By Maja Beckstrom
Last spring a group gathered weekly under the aspen trees on the front lawn of Karen Rue’s home in St. Anthony Park to sew 1,000 small leather pouches to hold some very special stones.
Each pocket holds a small lump of tektite, a rock formed under rare conditions when a meteorite strikes earth, melts surrounding sedimentary rock and scatters the debris. Rue hopes to spread peace by selling the pouches online and funneling profits to several peace activist groups.
‘‘What these stones do as you wear them is ground you into what your intention is,” Rue said. “It aligns you to your authentic self. And, how can we get to real peace if we can’t be at peace with yourself?”

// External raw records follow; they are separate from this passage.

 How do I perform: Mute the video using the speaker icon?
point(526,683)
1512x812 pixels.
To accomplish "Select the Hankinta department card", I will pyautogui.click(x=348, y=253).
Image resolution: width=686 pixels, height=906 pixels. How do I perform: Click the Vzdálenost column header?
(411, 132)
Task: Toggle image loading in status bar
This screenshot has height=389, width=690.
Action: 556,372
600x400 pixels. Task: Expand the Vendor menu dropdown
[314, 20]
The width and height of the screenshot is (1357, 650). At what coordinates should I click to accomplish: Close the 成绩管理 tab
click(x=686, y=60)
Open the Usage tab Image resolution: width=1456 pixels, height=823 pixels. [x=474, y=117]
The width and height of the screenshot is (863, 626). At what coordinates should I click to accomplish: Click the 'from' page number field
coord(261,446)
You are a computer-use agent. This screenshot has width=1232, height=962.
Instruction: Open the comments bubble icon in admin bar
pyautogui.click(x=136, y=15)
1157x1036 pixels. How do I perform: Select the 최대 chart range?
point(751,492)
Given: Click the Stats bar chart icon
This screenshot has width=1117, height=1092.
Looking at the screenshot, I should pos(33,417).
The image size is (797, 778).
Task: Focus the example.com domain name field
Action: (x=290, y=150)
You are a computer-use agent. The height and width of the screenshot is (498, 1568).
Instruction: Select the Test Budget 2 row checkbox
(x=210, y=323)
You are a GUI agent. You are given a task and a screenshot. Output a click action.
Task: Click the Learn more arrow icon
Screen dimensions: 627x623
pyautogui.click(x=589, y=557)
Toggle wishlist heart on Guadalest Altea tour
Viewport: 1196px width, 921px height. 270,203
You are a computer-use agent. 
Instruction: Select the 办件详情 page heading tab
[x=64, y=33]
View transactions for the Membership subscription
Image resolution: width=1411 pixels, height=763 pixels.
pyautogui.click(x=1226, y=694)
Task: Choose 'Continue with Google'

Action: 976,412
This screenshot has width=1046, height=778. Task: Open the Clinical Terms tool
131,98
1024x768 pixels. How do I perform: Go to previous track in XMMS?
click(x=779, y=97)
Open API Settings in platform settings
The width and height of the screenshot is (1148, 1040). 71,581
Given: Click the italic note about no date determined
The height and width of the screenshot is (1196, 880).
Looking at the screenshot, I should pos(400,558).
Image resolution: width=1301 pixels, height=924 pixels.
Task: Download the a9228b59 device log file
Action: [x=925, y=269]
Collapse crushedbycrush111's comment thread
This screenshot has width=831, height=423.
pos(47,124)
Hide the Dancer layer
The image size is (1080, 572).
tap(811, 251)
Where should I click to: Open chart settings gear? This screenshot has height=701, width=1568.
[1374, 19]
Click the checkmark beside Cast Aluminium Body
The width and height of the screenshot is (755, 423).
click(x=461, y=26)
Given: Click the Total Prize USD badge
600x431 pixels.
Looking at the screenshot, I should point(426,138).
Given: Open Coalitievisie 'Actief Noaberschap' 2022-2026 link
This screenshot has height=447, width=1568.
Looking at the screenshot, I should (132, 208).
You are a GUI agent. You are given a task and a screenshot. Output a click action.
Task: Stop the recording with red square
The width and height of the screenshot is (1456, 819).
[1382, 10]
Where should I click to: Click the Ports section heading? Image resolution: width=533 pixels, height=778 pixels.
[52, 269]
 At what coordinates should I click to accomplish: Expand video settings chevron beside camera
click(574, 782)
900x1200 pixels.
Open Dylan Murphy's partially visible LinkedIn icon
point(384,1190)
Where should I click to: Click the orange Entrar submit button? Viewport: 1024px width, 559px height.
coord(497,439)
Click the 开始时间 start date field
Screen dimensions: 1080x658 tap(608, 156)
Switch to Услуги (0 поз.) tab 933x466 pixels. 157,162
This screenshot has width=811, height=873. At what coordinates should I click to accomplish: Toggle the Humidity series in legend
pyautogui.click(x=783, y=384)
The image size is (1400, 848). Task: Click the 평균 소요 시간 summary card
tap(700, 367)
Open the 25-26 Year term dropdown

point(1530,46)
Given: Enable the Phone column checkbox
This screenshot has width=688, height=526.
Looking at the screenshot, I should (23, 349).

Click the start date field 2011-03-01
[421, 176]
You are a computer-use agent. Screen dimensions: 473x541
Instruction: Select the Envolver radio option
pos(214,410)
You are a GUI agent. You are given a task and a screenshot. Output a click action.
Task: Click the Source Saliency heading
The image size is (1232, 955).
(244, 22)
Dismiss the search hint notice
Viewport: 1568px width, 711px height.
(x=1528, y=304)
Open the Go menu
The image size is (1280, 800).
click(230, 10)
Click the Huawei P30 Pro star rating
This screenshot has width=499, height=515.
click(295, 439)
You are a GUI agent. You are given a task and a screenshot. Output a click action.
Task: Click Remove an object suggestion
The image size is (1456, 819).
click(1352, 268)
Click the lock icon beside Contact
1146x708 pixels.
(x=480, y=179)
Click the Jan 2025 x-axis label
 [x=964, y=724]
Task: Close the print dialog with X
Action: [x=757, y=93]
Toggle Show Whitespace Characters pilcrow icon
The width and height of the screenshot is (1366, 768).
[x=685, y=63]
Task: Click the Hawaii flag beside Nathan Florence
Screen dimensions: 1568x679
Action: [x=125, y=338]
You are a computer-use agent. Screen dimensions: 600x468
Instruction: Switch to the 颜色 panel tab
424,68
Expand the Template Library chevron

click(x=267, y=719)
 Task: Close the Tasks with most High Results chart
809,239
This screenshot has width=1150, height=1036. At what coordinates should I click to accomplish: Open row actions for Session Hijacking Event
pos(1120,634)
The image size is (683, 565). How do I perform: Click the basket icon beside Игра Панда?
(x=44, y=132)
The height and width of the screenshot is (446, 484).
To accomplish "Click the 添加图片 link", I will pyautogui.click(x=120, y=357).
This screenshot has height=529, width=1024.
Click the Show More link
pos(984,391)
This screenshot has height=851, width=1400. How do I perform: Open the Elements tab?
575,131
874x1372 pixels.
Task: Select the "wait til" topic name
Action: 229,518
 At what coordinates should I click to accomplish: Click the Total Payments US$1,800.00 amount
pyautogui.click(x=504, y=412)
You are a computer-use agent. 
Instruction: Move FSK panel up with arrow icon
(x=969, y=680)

A string of serendipitous connections led to what Rue is calling the Peace Pocket Project. Rue, who used to run a shop in Northfield called Circle of Stones, has long been interested in rocks. In 2017 she bought a heap of black tektite collected from Guangdong Province in China.
“They’re not a particularly pretty stone,” she said. “They’re like a clump of rough coal.”
But some people believe that what tektite lacks in beauty it makes up for in calming energy.
“It’s something that came from so long ago and from the stars,” said St. Paul musician and poet Thomas LeBlanc, an enrolled member of the Sisseton-Wahpeton Dakota who also goes by the name Strong Buffalo. The Vietnam veteran and peace activist is one of several people participating in the project.
Twin Cities costume designer Kathy Matalamaki showed them how to stitch pockets from traditionally tanned deer hide. Rue’s husband, sister and a former college roommate pitched in to help. A woman from northern Minnesota plucked apart old denim jeans and hand-twisted the blue threads into cords so the pouches can be worn around the neck.
The team has completed all 1,000 and distributed about 100 by word of mouth to people scattered across the United States and abroad. They’re listed at $59 and up at Rue’s website, esthercairn.com, though Rue also encourages people to simply pay what they can and has given some away. Her goal is to get them into them into the world and spreading peace.
Maja Beckstrom lives in St. Anthony Park and is a journalist and writer.